Midland Baking Co.’s last day of business was Halloween. A sign saying, “Closed (For Good),” is taped to the door at 305 Gold Rivers Court. The couple that owned the business, Aleece Alexander Gallagher and Quinn Gallagher, put the operation and lease on the market in August but were unable to find a buyer while they remained in operation, said Bennett Bramson, the listing broker for the space. Midland Baking was just off Two Rivers Road, near Cuvee restaurant.
Bramson said the Gallaghers were putting in long hours while also raising a family.
“They just got to the point where it was overwhelming for them,” he said.
The Gallaghers not only ran the restaurant – they baked cupcakes, breads and other goods for Whole Foods Market Roaring Fork. The Gallaghers provided Whole Foods officials with plenty of advance notice that they were bowing out as a vendor, said Amy Kasper, who heads community relations and marketing for the restaurant.
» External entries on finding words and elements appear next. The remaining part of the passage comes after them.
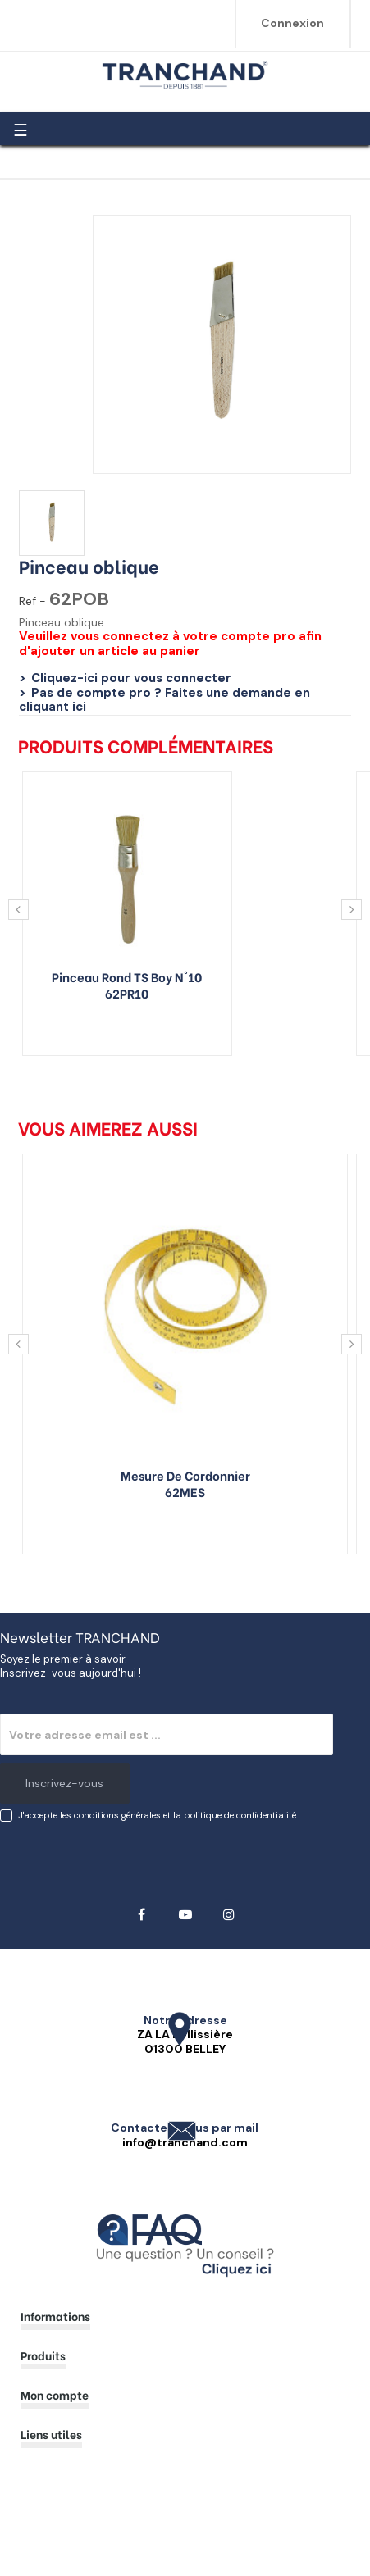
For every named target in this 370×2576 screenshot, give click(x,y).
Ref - (32, 601)
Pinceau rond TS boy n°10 (127, 976)
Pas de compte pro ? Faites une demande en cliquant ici (164, 700)
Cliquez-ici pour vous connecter (131, 678)
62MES (185, 1491)
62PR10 (126, 993)
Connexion (292, 23)
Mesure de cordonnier (185, 1475)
While Whole Foods is disappointed to lose the relationship with Midland Baking Co., the situation did spur “positive change” for others, Kasper said. Four bakers from Midland Baking were hired by Whole Foods for its in-house Rocky Mountain Bake House. The grocery chain also purchased the recipes for various baked goods from the Gallaghers, according to Kasper.
Aleece also trained a chef in Snowmass Village on how to bake some of her specialties, such as the Colorado Cupcake Collection. That chef will be a vendor for Whole Foods.
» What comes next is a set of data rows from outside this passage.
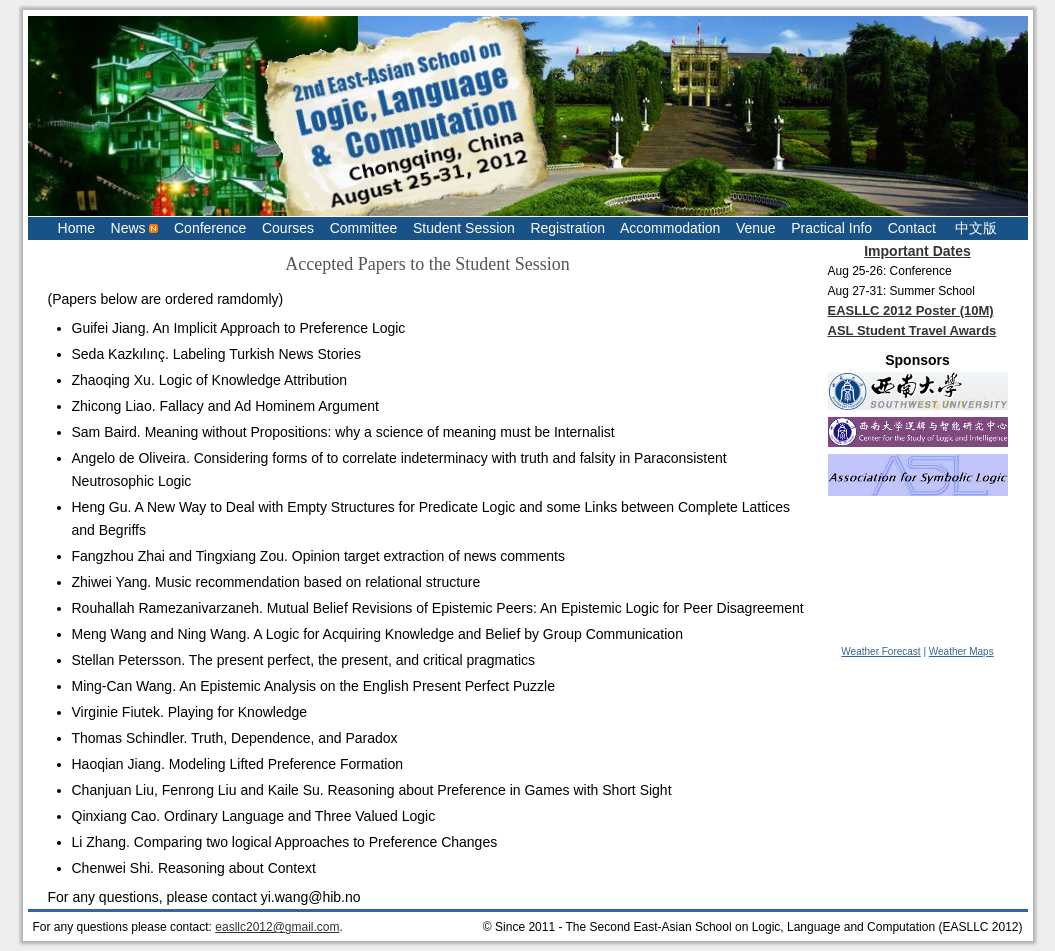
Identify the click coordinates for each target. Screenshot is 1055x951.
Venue (756, 228)
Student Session (464, 228)
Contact (912, 228)
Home (76, 228)
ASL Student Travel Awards (912, 330)
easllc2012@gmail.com (277, 927)
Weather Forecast (880, 651)
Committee (364, 228)
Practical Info (831, 228)
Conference (210, 228)
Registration (567, 228)
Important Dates (917, 251)
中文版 (976, 228)
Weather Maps (961, 651)
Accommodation (670, 228)
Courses (288, 228)
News (135, 228)
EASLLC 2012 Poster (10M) (911, 310)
Whole Foods will also increase the amount of goods it buys from Louis Swiss Pastry at the Aspen Business Center and from Upper Crust Bakery in Basalt. Louis Swiss is now making an apple fritter and an apple dandy for the grocer’s fresh case. In addition, the bakery is making fricasha and stollen loaf, a German bread, Kasper said.
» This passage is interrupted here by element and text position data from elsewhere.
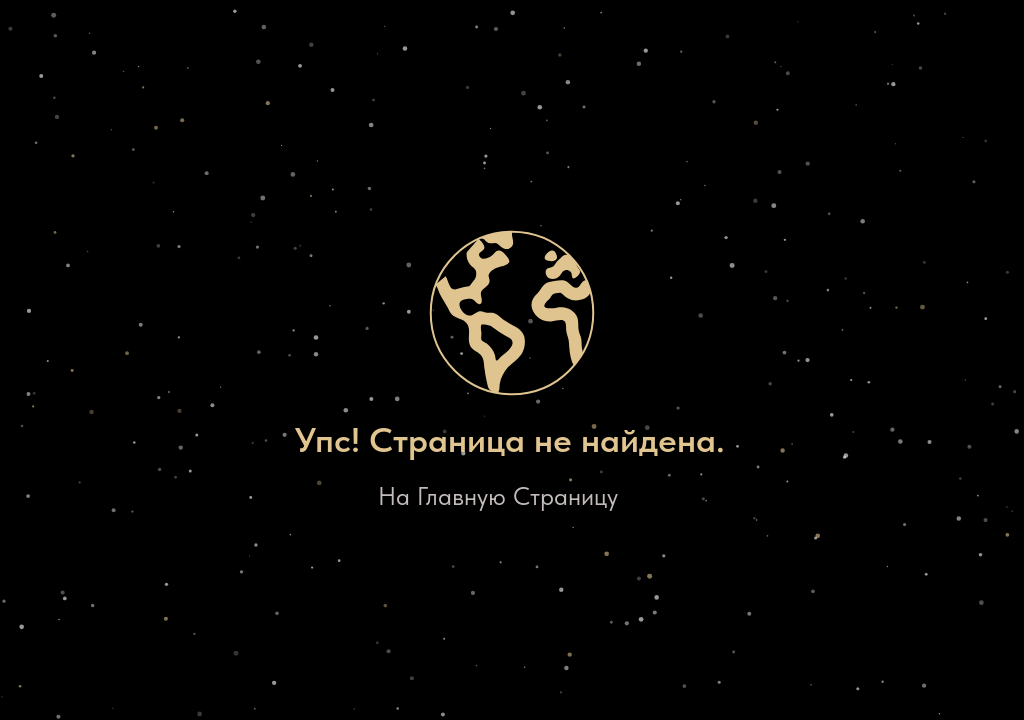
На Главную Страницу (498, 496)
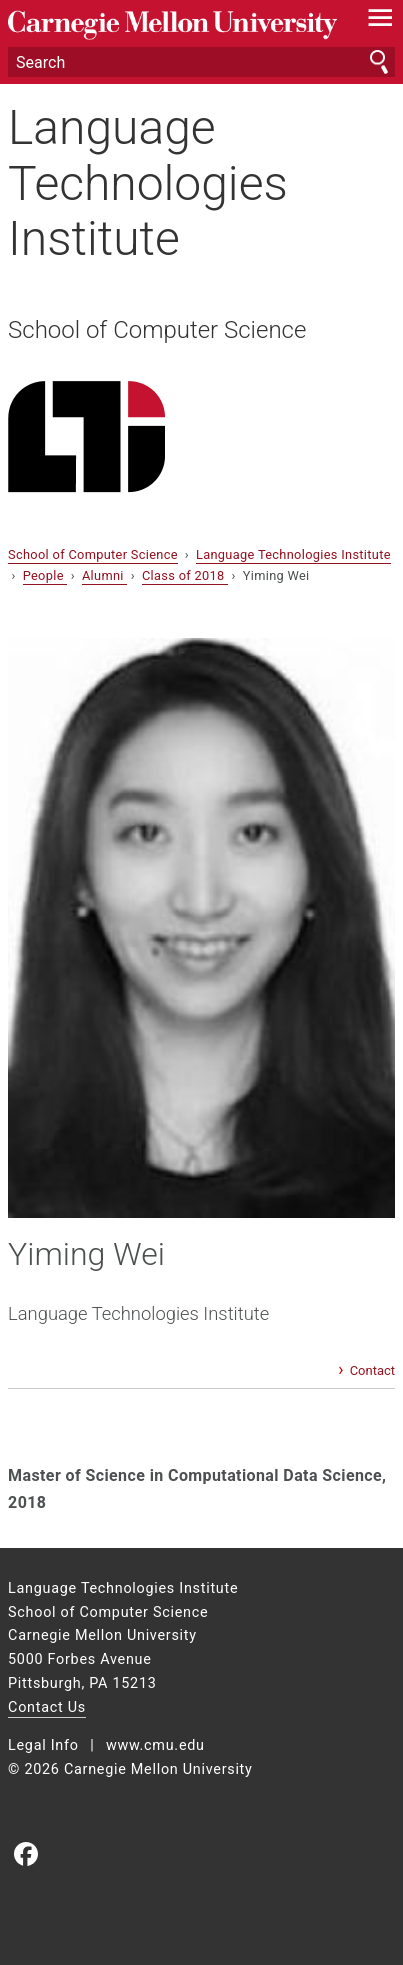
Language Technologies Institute (148, 183)
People (45, 575)
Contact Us (47, 1707)
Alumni (104, 575)
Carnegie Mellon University (172, 25)
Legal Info (43, 1745)
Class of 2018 (185, 575)
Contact (372, 1370)
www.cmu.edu (155, 1745)
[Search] (201, 62)
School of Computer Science (157, 330)
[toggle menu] (380, 22)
Aleece Alexander Gallagher couldn’t be reached for comment about the closure of the bakery. She was hired as the pastry chef at the Hotel Jerome, according to Bramson. The Hotel Jerome will reopen next month after an extensive remodeling.
Bramson said he doesn’t believe the closing of the bakery and the planned closure of other businesses signal a demise of Basalt’s downtown commercial core. Willits Town Center became the main business hub of the town when Whole Foods Market opened in mid-August. Basalt Bike and Ski moved from downtown to Willits, and Bristlecone Mountain Sports is moving from its home near downtown to Willits.
“I think we’ve managed to maintain a real sense of vitality downtown,” Bramson said. There has always been a transitional nature to the downtown, with frequent turnover in some spots.
The price for doing business at Willits Town Center is significantly higher than it is downtown. Current rent for open commercial spaces downtown ranges from $20 to $28 per square foot, Bramson said. Prime spaces in Willits Town Center go for about $40 per square foot, he said.